Cola en bancos Lomas de Zamora. Foto: Luciano Thieberger.

Las colas ya no dan para conversar, el barbijo casero menos. Hablás y se te empañan los anteojos. Sin mucho que hacer, empezás a relojear los tapaboca de los demás como si fuera una pilcha nueva. Todavía no sabés si estás a la moda o desbarrancaste. Está el pibe con pañuelo rojo tipo bandolero. ¡Canchero! Están las abuelas que consiguieron barbijos de tela, el que envolvió con lienzo uno de esos tapaojos para dormir que te regalaban en los aviones. Está el que usa mascarillas de pintor y las tiene a media asta.
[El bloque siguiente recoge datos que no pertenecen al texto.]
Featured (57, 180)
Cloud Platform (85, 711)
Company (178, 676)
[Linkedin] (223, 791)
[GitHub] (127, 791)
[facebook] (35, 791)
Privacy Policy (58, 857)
Está el coqueto que consiguió un barbijo negro (¡¿Dónde consiguió un barbijo negro?!) y ese otro con una especie de mordaza de jean y ajuste de velcro detrás de la nuca, un artesano. La cola es la pasarela de la nueva moda amordazada.

Te parecían un delirio esperar en la fila de la farmacia hasta que conocés a la mamá de todas las colas en el pagofácil. Da la vuelta a dos esquinas y se mezcla con la de la carnicería, la panadería y la de otro pagofácil. Preguntás dónde empieza (o termina) y la respuesta siempre es peor de lo que imaginabas.

En la fila, una señora le dice al señor que está dos metros más atrás: “No hay nada que hacer, hay que venir tempranito”. Imagino levantarme a las 6 de la mañana para ser el primero y me resisto a la idea. La voz quejosa de la señora vuelve a salir ahogada detrás del pañuelo: “Yo vine a las 10 y hace una hora que estoy acá… pero algunos se avivan”. Hace un silencio y le clava la mirada al señor como si estuviera por pasarle una seña de truco. Abre bien los ojos y cabecea como señalando a la chica que tiene delante. “A esa le hicieron la cola”. Sonrío pícaro pero no se nota porque el pañuelo me cubre toda la cara. Me parece que el señor también sonrió, pero no estoy seguro.

En la cola, con tapabocas. Foto: Luciano Thieberger

En la cola, con tapabocas. Foto: Luciano Thieberger

El pibe del barbijo negro deja pasar a un abuela que estaba detrás, se ve que hace lo imposible por demorar su trámite mientras inclina la cabeza buscando el mejor sol. Lo entiendo, da demasiada culpa salir a pasear sin una razón concreta, las colas se han convertido en una buena excusa.